**WORK REQUIRED**
Only lines holding "Windows" are needed; copy each of them from the data below.

▼

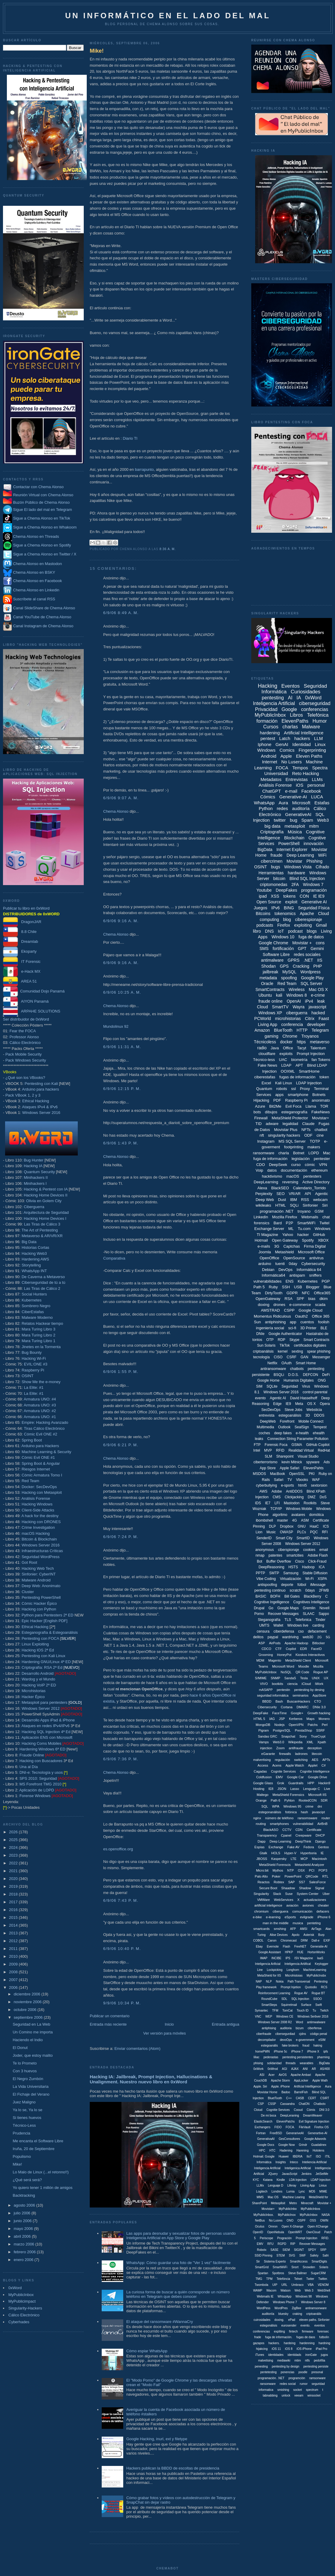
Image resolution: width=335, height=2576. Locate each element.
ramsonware (317, 2378)
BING (289, 907)
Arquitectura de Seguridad (46, 1212)
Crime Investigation (38, 1527)
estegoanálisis (289, 1415)
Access (263, 1765)
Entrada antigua (225, 2024)
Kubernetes (32, 1300)
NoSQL (286, 1672)
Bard (277, 1223)
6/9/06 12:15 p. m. (122, 1088)
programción (296, 2378)
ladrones (301, 1754)
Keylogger (321, 1964)
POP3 (323, 1870)
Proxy (305, 1088)
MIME (323, 2191)
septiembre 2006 (29, 2017)
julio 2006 (22, 2213)
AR (314, 2068)
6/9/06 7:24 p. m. (120, 1536)
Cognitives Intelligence (311, 1602)
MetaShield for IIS (269, 1975)
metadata (268, 977)
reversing (290, 1182)
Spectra (320, 767)
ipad (263, 896)
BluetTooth (275, 2098)
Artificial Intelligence (304, 732)
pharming (323, 2057)
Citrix (309, 1018)
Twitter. (323, 2278)
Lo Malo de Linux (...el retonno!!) (40, 2172)
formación (266, 721)
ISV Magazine (303, 1958)
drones (279, 1304)
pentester (322, 1158)
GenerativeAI (298, 814)
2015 (14, 1917)
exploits (286, 1053)
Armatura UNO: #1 (40, 1417)
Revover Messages (312, 2243)
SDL (284, 1998)
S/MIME (261, 1678)
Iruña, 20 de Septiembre (33, 2148)
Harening (302, 2150)
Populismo (22, 2156)
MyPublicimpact (22, 2301)
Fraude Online (31, 1755)
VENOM (323, 2284)
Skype (294, 1340)
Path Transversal (298, 1981)
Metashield (284, 1252)
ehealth (319, 1433)
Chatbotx (319, 2103)
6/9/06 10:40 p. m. (122, 1948)
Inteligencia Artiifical (297, 1964)
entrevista (267, 1415)
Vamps (264, 1742)
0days (310, 1590)
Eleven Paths (309, 756)
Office (288, 1048)
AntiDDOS (294, 1491)
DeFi (326, 1375)
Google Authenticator (285, 1334)
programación (314, 890)
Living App (267, 1024)
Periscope (266, 2238)
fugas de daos (305, 2337)
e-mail (291, 791)
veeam (298, 2395)
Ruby (273, 1287)
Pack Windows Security (25, 1060)
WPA (275, 1806)
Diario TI (130, 438)
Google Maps (288, 1608)
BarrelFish (301, 2092)
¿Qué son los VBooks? (25, 1077)
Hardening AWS (35, 1259)
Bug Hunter (33, 1160)
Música (295, 831)
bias (312, 1298)
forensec (323, 2331)
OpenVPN (296, 1725)
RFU (270, 2243)
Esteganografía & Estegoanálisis (50, 1632)
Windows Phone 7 (285, 2302)
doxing (263, 1304)
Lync (302, 2191)
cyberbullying (266, 1485)
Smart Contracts (316, 1340)
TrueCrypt (318, 1736)
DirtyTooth (274, 1293)
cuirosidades (262, 2319)
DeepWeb (268, 1421)
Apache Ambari (301, 2074)
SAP (291, 1882)
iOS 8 (289, 2348)
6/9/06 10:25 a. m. (122, 992)
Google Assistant (269, 1952)
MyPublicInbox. (264, 2214)
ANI (305, 2068)
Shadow (305, 1888)
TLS (287, 1620)
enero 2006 (24, 2259)
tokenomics (285, 913)
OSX (301, 1870)
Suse (289, 1894)
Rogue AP (320, 1672)
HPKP (289, 1952)
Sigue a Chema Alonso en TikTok (41, 518)
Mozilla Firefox (284, 1217)
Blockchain (294, 837)
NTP (290, 1870)
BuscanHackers (298, 1701)
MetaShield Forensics (288, 1794)
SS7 (302, 1882)
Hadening (286, 2150)
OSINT (28, 1376)
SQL (264, 1806)
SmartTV (280, 1006)
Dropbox (286, 1526)
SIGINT (299, 2249)
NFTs (306, 1129)
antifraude (296, 1748)
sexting (297, 1351)
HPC (262, 2150)
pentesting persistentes (297, 2057)
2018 (14, 1894)
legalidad (290, 1123)
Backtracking (24, 2195)
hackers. (274, 2343)
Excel (266, 1083)
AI (290, 697)
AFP (293, 1929)
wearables (306, 2063)
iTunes (259, 2354)
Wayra (298, 1006)
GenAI (281, 744)
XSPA (322, 1579)
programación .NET (277, 1211)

▲

**RESPONSE**
Pack Windows Security (25, 1060)
Windows Phone 7 (285, 2302)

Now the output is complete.